- Список заданий:
[A] Объясните, почему Эдуард Луи, по его словам в интервью, решил рассказать о случившемся. Ответ уложите в одно–три предложения.
[B] Перепишите из интервью без изменений фрагмент от «С Эдуардом Луи, автором» до «том, что произошло.».

Эдуард Луи: «О том, что со мной сделал этот парень, я рассказывал каждому встречному. Такова одна из реакций на зло, через которое я прошел»

«История насилия» — автобиографический роман, вышедший в парижском издательстве «Seuil» в 2016 г. Это — вторая книга автора, она переведена на многие языки и адаптирована для театра и кино. Отрывок из книги можно прочитать по ссылке.

«Я понял, что он хочет украсть несколько моих вещей. Когда попросил их отдать, он стал агрессивным. Изнасиловал меня, пытался душить, угрожал пистолетом, который, как оказалось, был у него с собой. Потом он сбежал».

С Эдуардом Луи, автором «Истории насилия», беседовал Михал Ногась

img-edouard-louis_172930754522-750x1000.jpg
Эдуард Луи

— Как тебе хватило смелости рассказать настолько личную, интимную историю?

— Я не стал бы называть это смелостью. Я испытывал такую потребность. Знал, что должен рассказать о случившемся, чтобы никто никогда не пытался сделать это за меня. Я чувствовал себя лишенным не только достоинства, но и права представлять свою версию событий и собственного мнения о том, что произошло.

- Состав набора данных:
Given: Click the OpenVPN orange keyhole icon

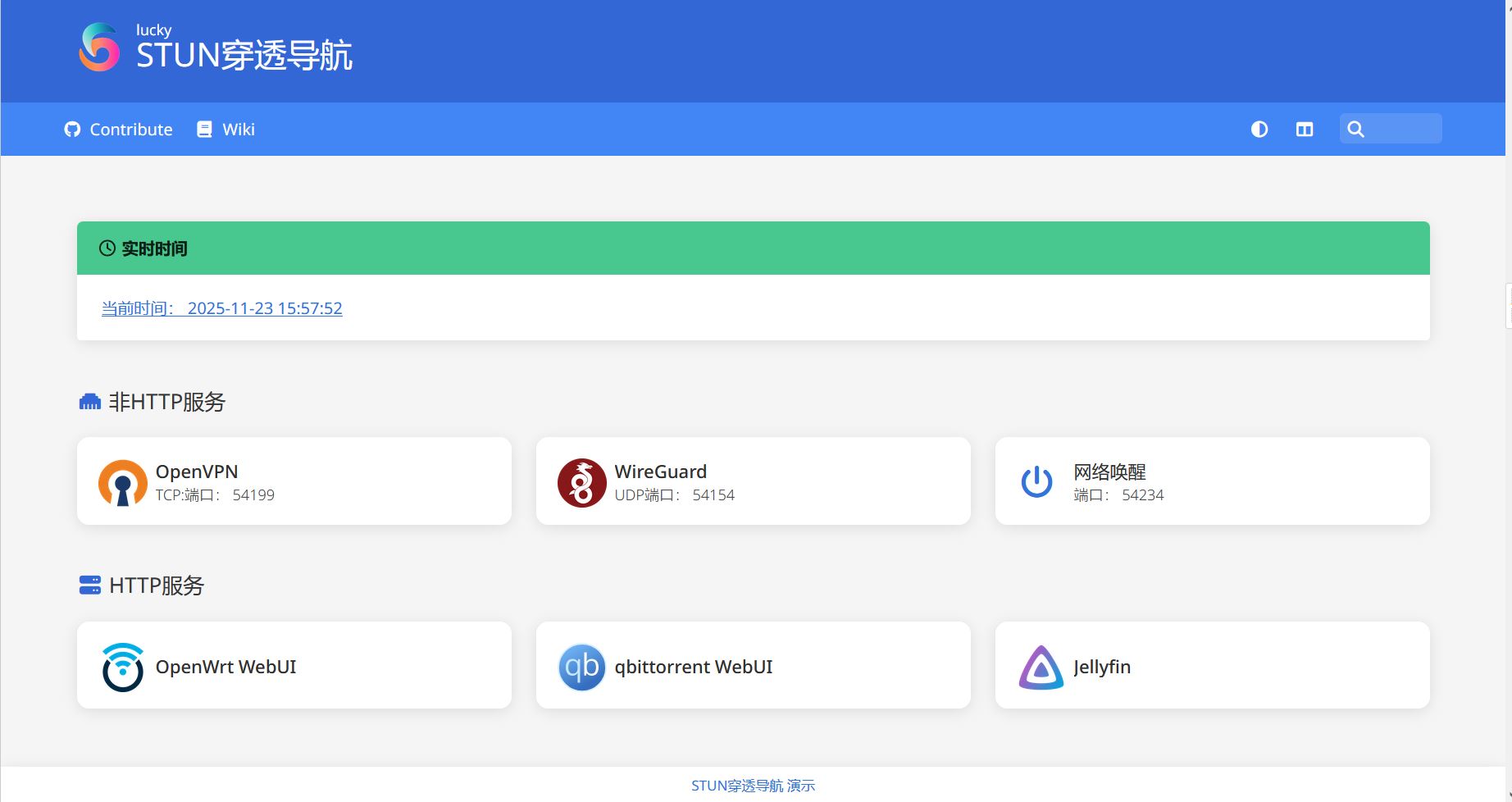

- Ответы на задания:
[A] Луи называет это не смелостью, а потребностью: он должен был рассказать о случившемся сам, чтобы никто никогда не пытался сделать это за него. Он чувствовал себя лишенным не только достоинства, но и права представить свою версию событий и собственное мнение о том, что произошло.

[B]
С Эдуардом Луи, автором «Истории насилия», беседовал Михал Ногась

img-edouard-louis_172930754522-750x1000.jpg
Эдуард Луи

— Как тебе хватило смелости рассказать настолько личную, интимную историю?

— Я не стал бы называть это смелостью. Я испытывал такую потребность. Знал, что должен рассказать о случившемся, чтобы никто никогда не пытался сделать это за меня. Я чувствовал себя лишенным не только достоинства, но и права представлять свою версию событий и собственного мнения о том, что произошло.